Alotaibi Naif, Hashem Atef F, Elbatal Ibrahim, Alyami Salem A, Al-Moisheer A S, Elgarhy Mohammed
Department of Mathematics and Statistics, College of Science Imam Mohammad Ibn Saud Islamic University (IMSIU), Riyadh 11432, Saudi Arabia.
Mathematics and Computer Science Department, Faculty of Science, Beni-Suef University, Beni-Suef 62511, Egypt.
Entropy (Basel). 2022 Jul 27;24(8):1033. doi: 10.3390/e24081033.

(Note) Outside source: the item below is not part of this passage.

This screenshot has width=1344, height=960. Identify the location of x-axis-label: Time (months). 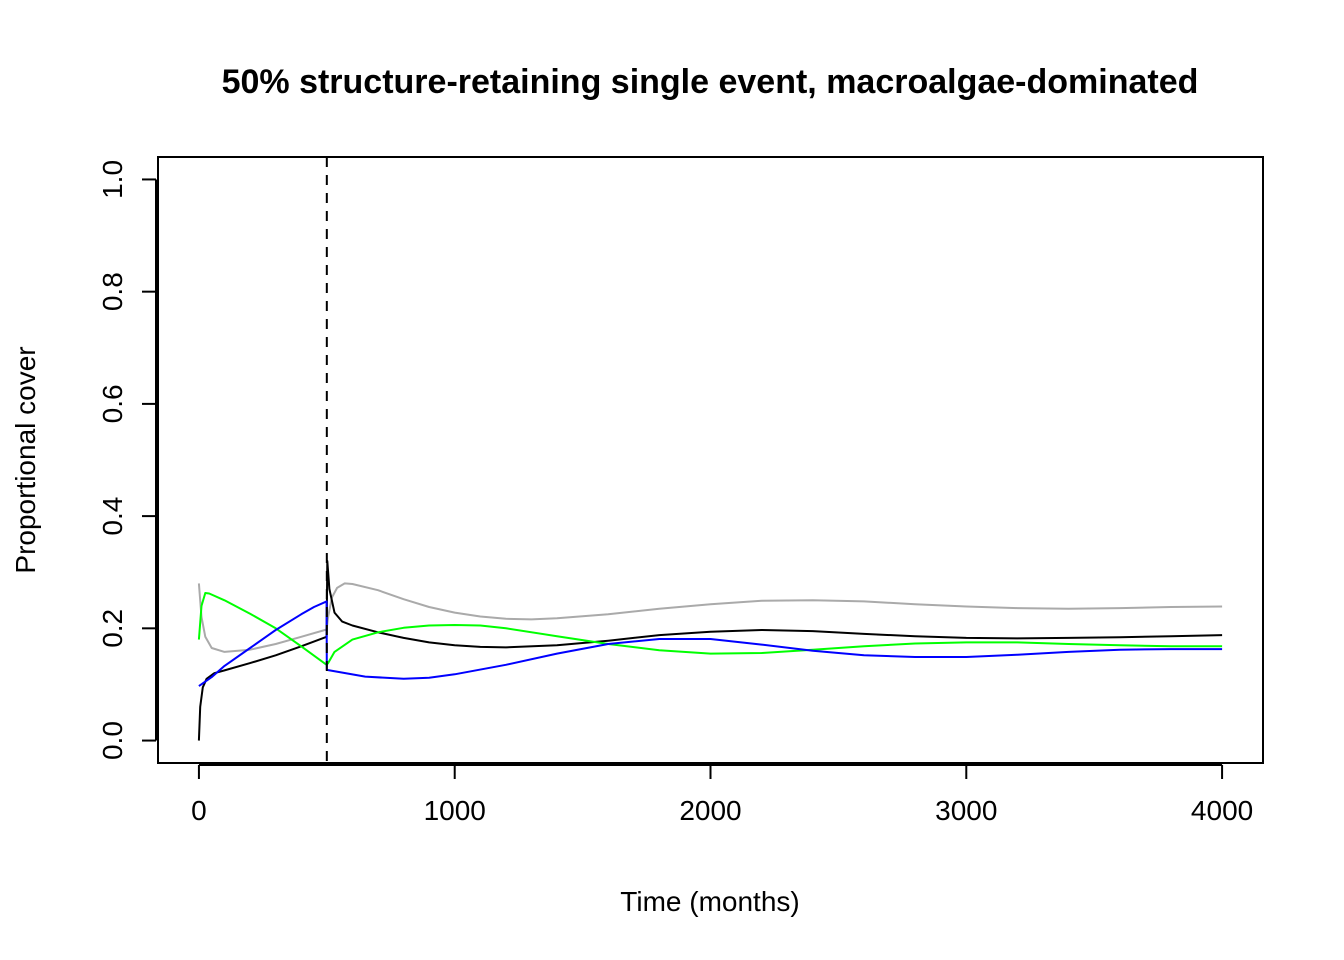
(710, 902).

In this article, a new one parameter survival model is proposed using the Kavya-Manoharan (KM) transformation family and the inverse length biased exponential (ILBE) distribution. Statistical properties are obtained: quantiles, moments, incomplete moments and moment generating function. Different types of entropies such as Rényi entropy, Tsallis entropy, Havrda and Charvat entropy and Arimoto entropy are computed. Different measures of extropy such as extropy, cumulative residual extropy and the negative cumulative residual extropy are computed. When the lifetime of the item under use is assumed to follow the Kavya-Manoharan inverse length biased exponential (KMILBE) distribution, the progressive-stress accelerated life tests are considered. Some estimating approaches, such as the maximum likelihood, maximum product of spacing, least squares, and weighted least square estimations, are taken into account while using progressive type-II censoring. Furthermore, interval estimation is accomplished by determining the parameters' approximate confidence intervals. The performance of the estimation approaches is investigated using Monte Carlo simulation. The relevance and flexibility of the model are demonstrated using two real datasets. The distribution is very flexible, and it outperforms many known distributions such as the inverse length biased, the inverse Lindley model, the Lindley, the inverse exponential, the sine inverse exponential and the sine inverse Rayleigh model.
在本文中,利用卡维亚 - 马诺哈兰(KM)变换族和逆长度偏置指数(ILBE)分布提出了一种新的单参数生存模型。获得了统计性质:分位数、矩、不完全矩和矩生成函数。计算了不同类型的熵,如雷尼熵、Tsallis熵、哈弗达和查尔瓦特熵以及有元熵。计算了不同的外熵度量,如外熵、累积剩余外熵和负累积剩余外熵。当假设使用中物品的寿命服从卡维亚 - 马诺哈兰逆长度偏置指数(KMILBE)分布时,考虑了渐进应力加速寿命试验。在使用渐进II型截尾时,考虑了一些估计方法,如最大似然估计、最大间距乘积估计、最小二乘估计和加权最小二乘估计。此外,通过确定参数的近似置信区间来完成区间估计。使用蒙特卡罗模拟研究了估计方法的性能。使用两个真实数据集证明了该模型的相关性和灵活性。该分布非常灵活,并且优于许多已知分布,如逆长度偏置分布、逆林德利模型、林德利模型、逆指数分布、正弦逆指数分布和正弦逆瑞利模型。